Parts of the exercise =
a) According to Nada Kalaany's research profile, why has the PTEN/PI3K pathway been extensively studied? Answer in one or two sentences.
b) Summarize Nada Kalaany's research profile in two sentences.
c) Write the next part of Nada Kalaany's research profile, picking up after its final sentence.

Extract to read =
Nada Kalaany, PhD
Hospital Title Associate in Medicine Academic Title Assistant Professor Harvard Medical School
E-mail: Nada Kalaany
Location Center for Life Science 16067
3 Blackfan Circle
Boston, MA 02115
The goal of our laboratory is to identify the mechanisms underlying the association of obesity/type 2 diabetes and cancer.
Evidence for a robust correlation between systemic metabolism and cancer incidence and progression has been accumulating for over a century. Indeed, the anti-tumorigenic effects of dietary restriction that are known to delay cancer incidence and decrease tumor growth in laboratory rodents, have been recognized since the early 1900s. Moreover, the last quarter of the twentieth century has witnessed a worldwide epidemic surge of obesity and its associated metabolic syndrome (e.g. dyslipidemia, hypertension, hyperglycemia, insulin resistance and type 2 diabetes). Recent epidemiological studies demonstrate a linear correlation between the observed increase in obesity as well as type 2 diabetes and mortality from cancers of a wide variety of tissues. This correlation has been estimated to account, in the United States, for 14% and 20% of all deaths from cancer in men and women, respectively.
Our recent work has unveiled a key role for the PTEN/PI3K pathway in determining tumor sensitivity to dietary restriction at early stages of tumor formation. This signaling pathway, known to integrate extracellular hormonal/growth factor stimuli to regulate cell survival, proliferation, and motility, is frequently mutated in a broad array of human cancers and has therefore been extensively studied. However, the role of PTEN/PI3K pathway in modulating the response of tumors to body metabolism is just starting to emerge.

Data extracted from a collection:

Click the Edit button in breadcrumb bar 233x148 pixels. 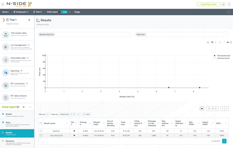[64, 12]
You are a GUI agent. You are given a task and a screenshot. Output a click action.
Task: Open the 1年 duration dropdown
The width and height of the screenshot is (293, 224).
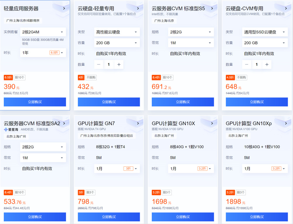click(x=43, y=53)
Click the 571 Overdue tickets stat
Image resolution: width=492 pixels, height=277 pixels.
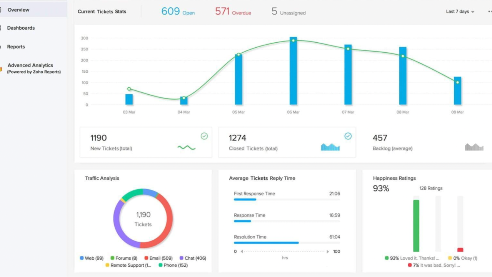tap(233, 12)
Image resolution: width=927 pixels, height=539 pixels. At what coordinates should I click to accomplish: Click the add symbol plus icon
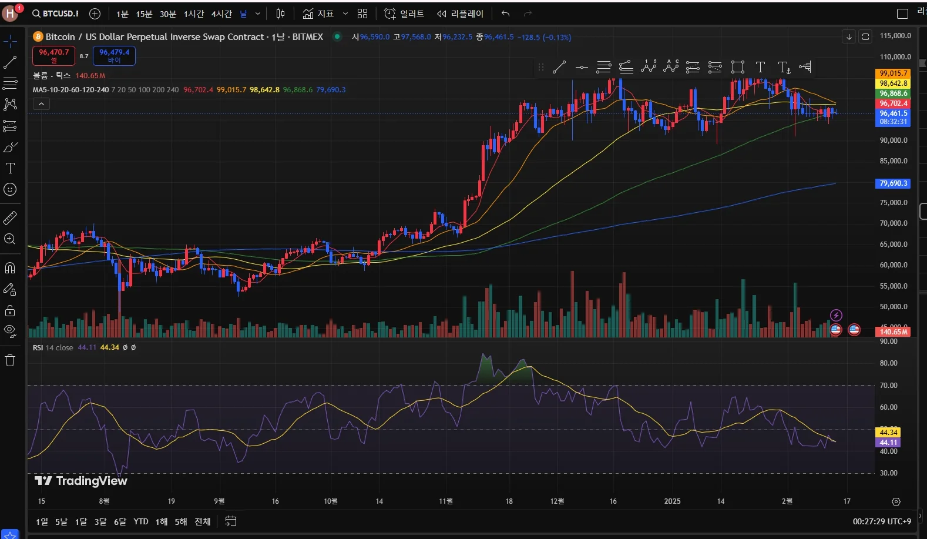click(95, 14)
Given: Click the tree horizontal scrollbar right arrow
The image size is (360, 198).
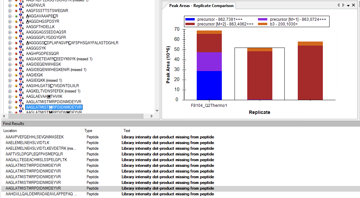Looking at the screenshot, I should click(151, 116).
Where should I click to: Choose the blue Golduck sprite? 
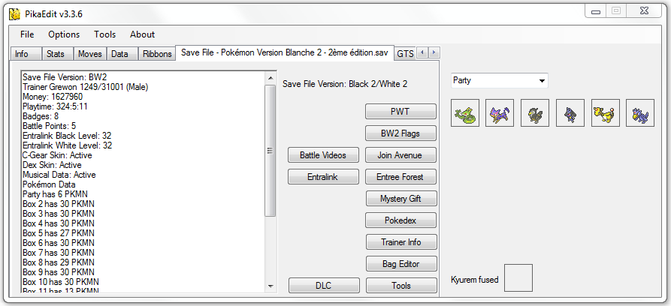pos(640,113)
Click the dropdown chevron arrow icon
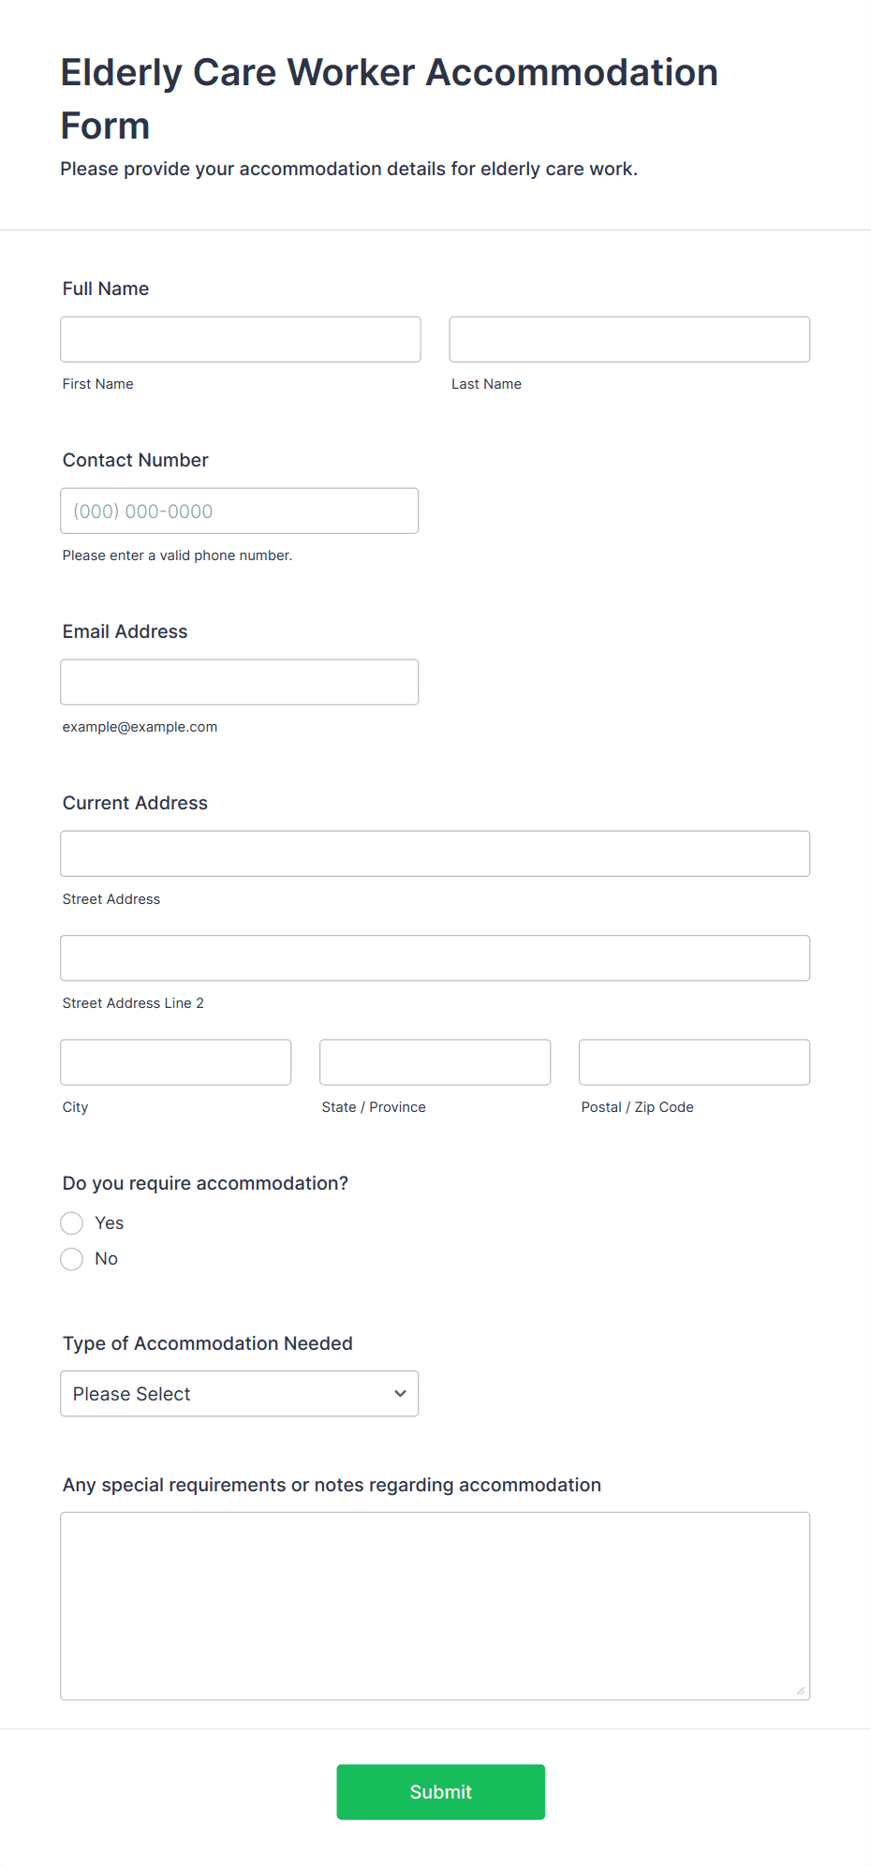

Task-by-task answers =
a) The PTEN/PI3K pathway has been extensively studied because it is frequently mutated in a broad array of human cancers.

b) The laboratory aims to identify the mechanisms behind the association of obesity and type 2 diabetes with cancer, a correlation that recent epidemiological studies link to cancer mortality across many tissues. Its recent work has shown that the PTEN/PI3K pathway plays a key role in determining tumor sensitivity to dietary restriction at early stages of tumor formation.

c)
Our laboratory aims at understanding how signaling pathways, such as PI3K/PTEN, influence tumor initiation and maintenance in the context of obesity and its metabolic syndrome and whether such an effect can be exploited therapeutically.
About Nada Kalaany
Nada Kalaany received her PhD from the University of Texas Southwestern Medical Center where she studied the role of nuclear hormone receptors (LXRs) on diet-induced obesity. As a postdoctoral fellow, she worked in the laboratory of David M. Sabatini at the Whitehead Institute for Biomedical Research where she unveiled a key role for a specific signaling pathway (PI3K/Akt) in modulating the sensitivity of tumors to dietary restriction. She joined the faculty of Boston Children's Hospital, Division of Endocrinology, Center for Basic and Translational Obesity Research in January 2011
Kalaany, N.Y., and Sabatini, D.M. Tumours with PI3K activation are resistant to dietary restriction. Nature 2009 458: 725-731.
Kalaany, N.Y., and Mangelsdorf, D.J., "LXRs and FXR: the yin and yang of cholesterol and fat metabolism", Annu Rev Physiol 2006 68: 159-191.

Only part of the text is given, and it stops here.